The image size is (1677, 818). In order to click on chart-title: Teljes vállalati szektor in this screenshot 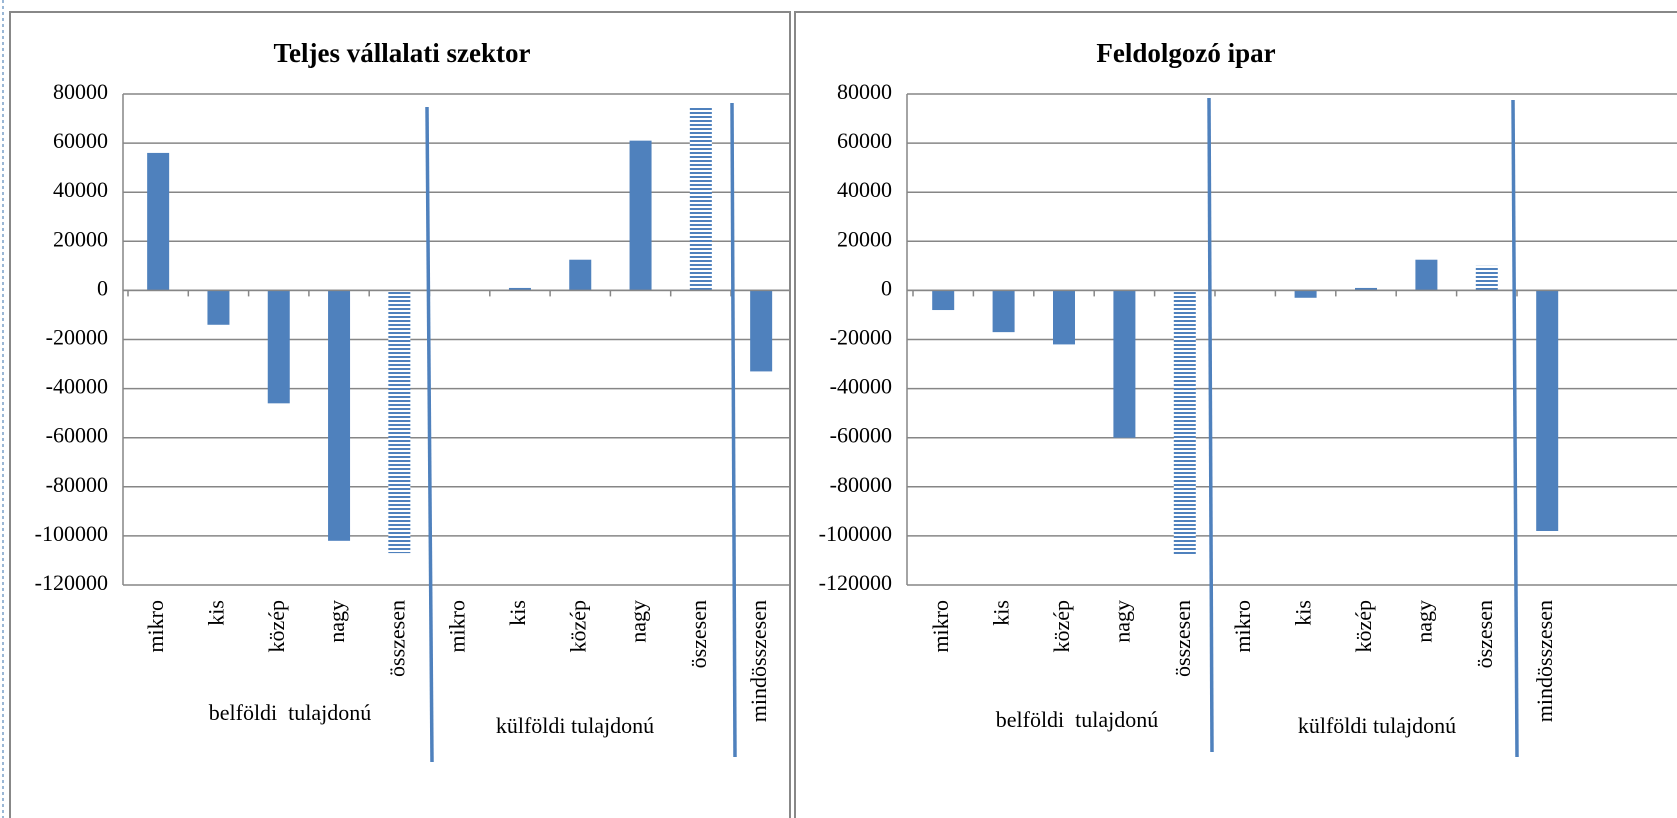, I will do `click(402, 53)`.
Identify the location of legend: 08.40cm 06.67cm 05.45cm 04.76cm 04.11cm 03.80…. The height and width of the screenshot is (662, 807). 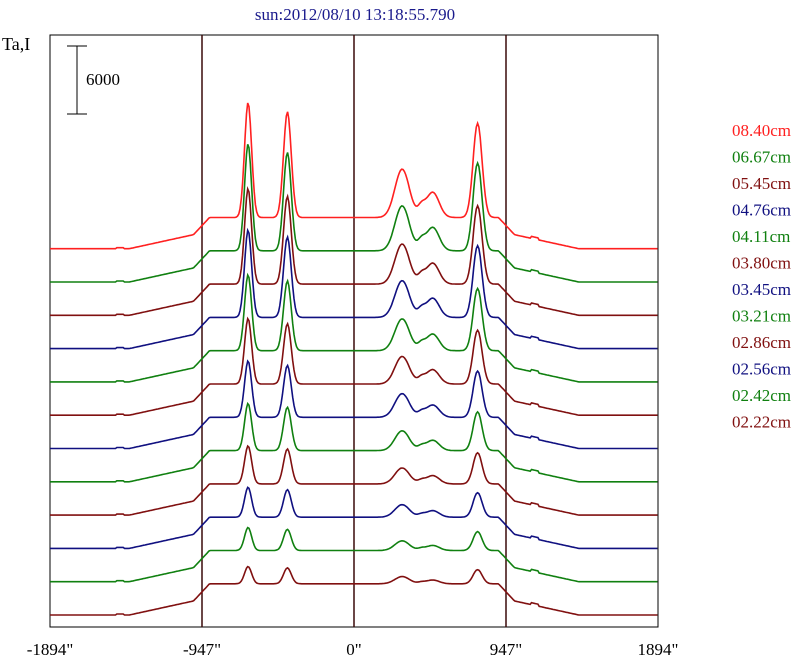
(762, 276).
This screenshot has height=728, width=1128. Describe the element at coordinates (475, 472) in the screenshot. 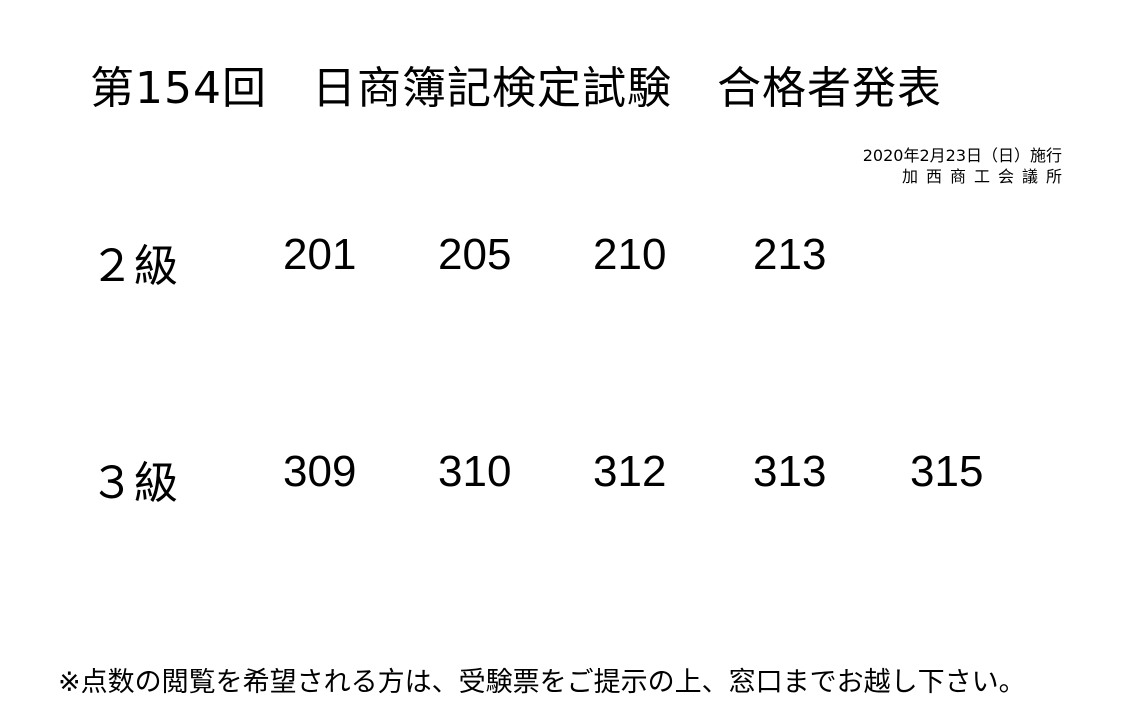

I see `passer-number: 310` at that location.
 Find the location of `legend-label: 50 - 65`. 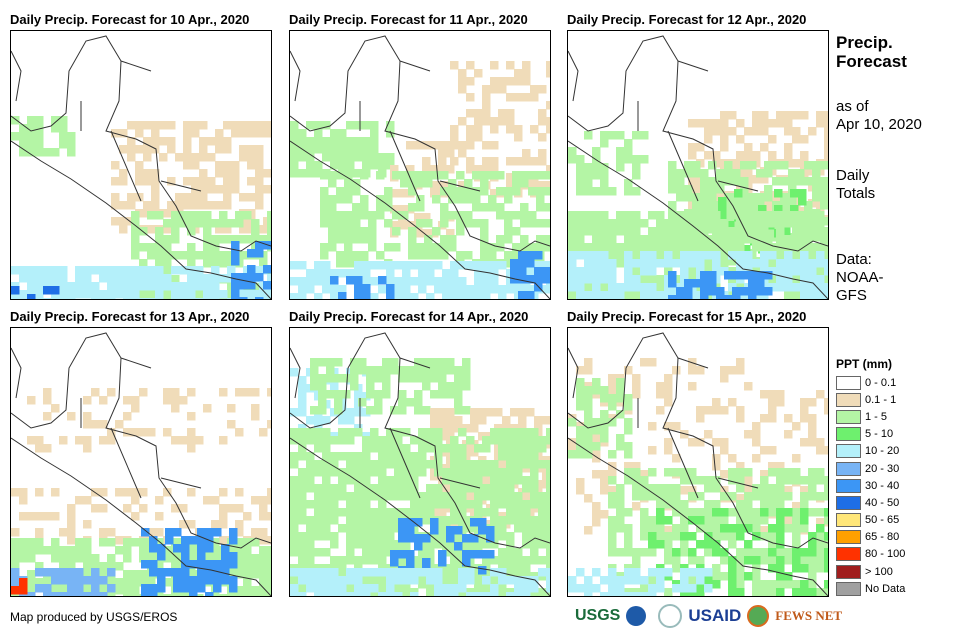

legend-label: 50 - 65 is located at coordinates (882, 520).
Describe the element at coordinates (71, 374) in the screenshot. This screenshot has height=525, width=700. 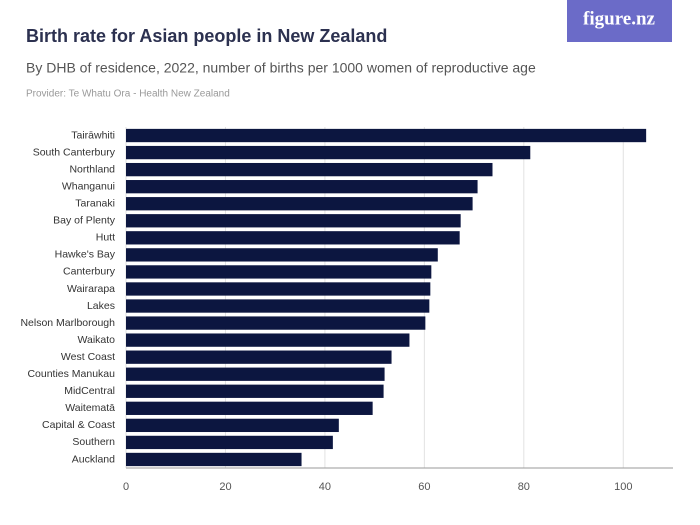
I see `y-tick-label: Counties Manukau` at that location.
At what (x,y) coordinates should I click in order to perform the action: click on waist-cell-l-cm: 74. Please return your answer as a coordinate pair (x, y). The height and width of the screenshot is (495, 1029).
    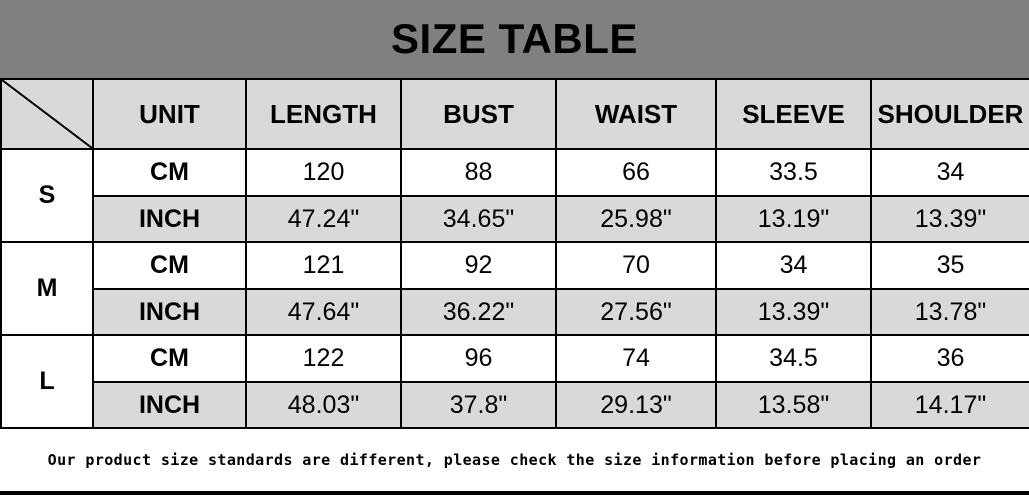
    Looking at the image, I should click on (636, 358).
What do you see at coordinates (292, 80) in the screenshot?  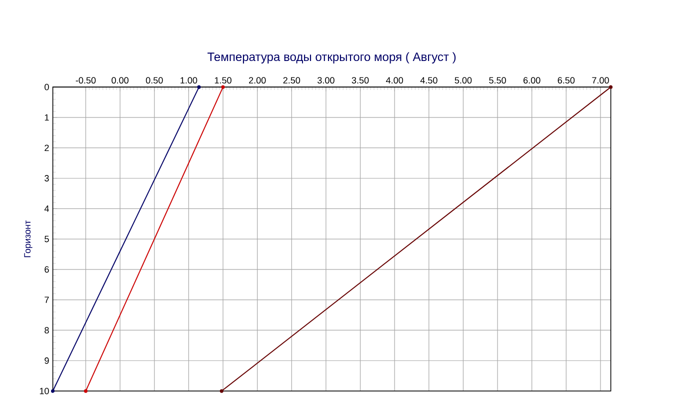 I see `x-tick-label: 2.50` at bounding box center [292, 80].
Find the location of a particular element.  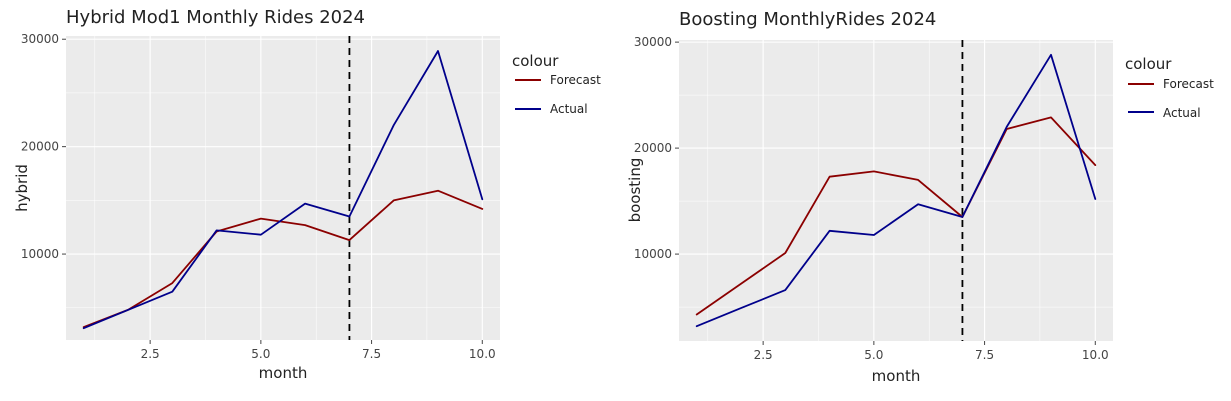

chart-title: Boosting MonthlyRides 2024 is located at coordinates (808, 20).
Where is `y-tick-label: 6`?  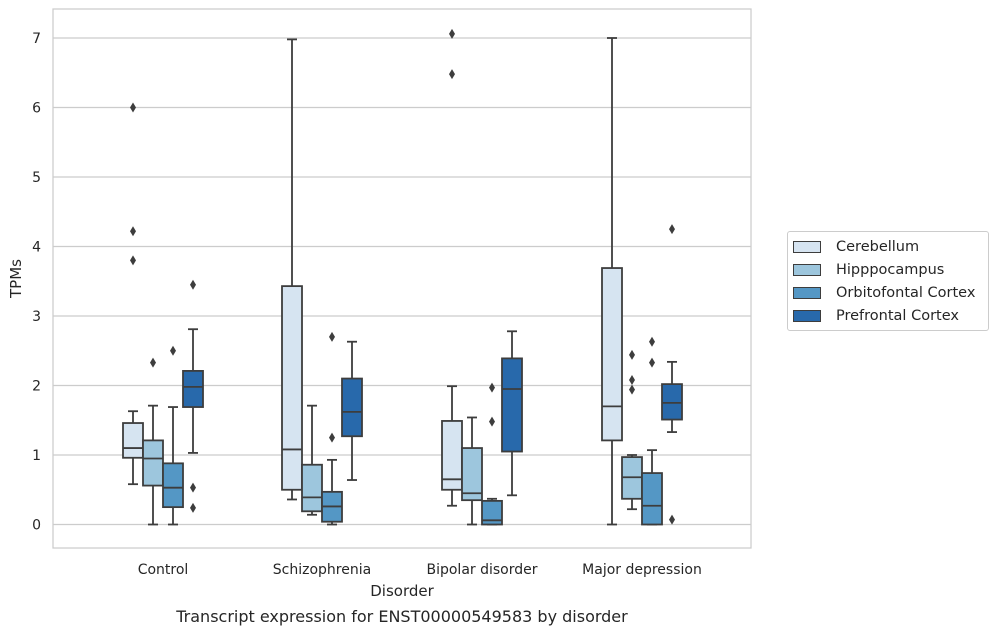
y-tick-label: 6 is located at coordinates (36, 109).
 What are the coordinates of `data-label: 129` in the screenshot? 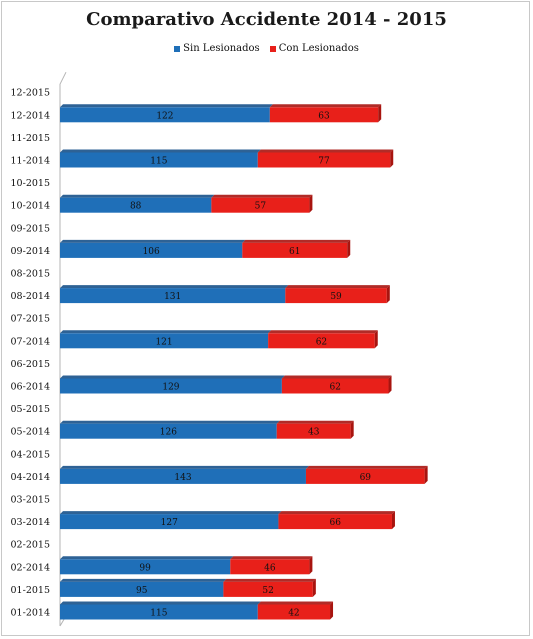 It's located at (170, 388).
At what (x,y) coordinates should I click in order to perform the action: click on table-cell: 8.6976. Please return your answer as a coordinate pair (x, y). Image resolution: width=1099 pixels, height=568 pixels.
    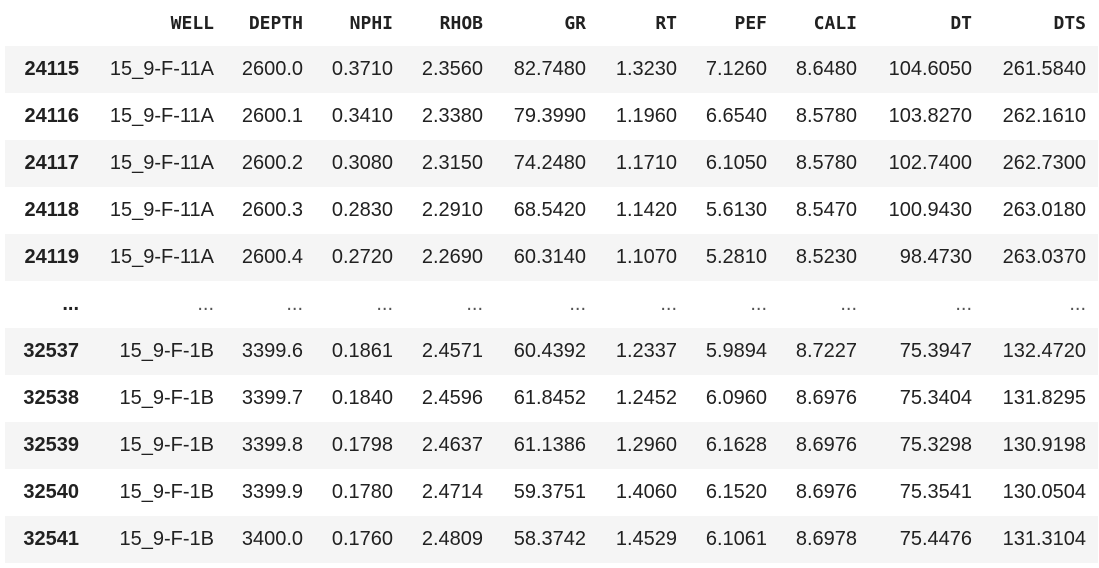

- - - - -

## 任务
将上述记录自含有“Identify the location”的一行起，至含有“legend-label: 50 - 65 is”的一行止（首尾两行均包括在内），逐字照录；图片一律不予录入。

## 完成练习
Identify the location of legend: 08.40cm 06.67cm 05.45cm 04.76cm 04.11cm 03.80…. The height and width of the screenshot is (662, 807). 
(762, 276).
This screenshot has height=728, width=1128. Describe the element at coordinates (475, 472) in the screenshot. 

I see `passer-number: 310` at that location.
 Find the location of `legend-label: 50 - 65`. 

legend-label: 50 - 65 is located at coordinates (882, 520).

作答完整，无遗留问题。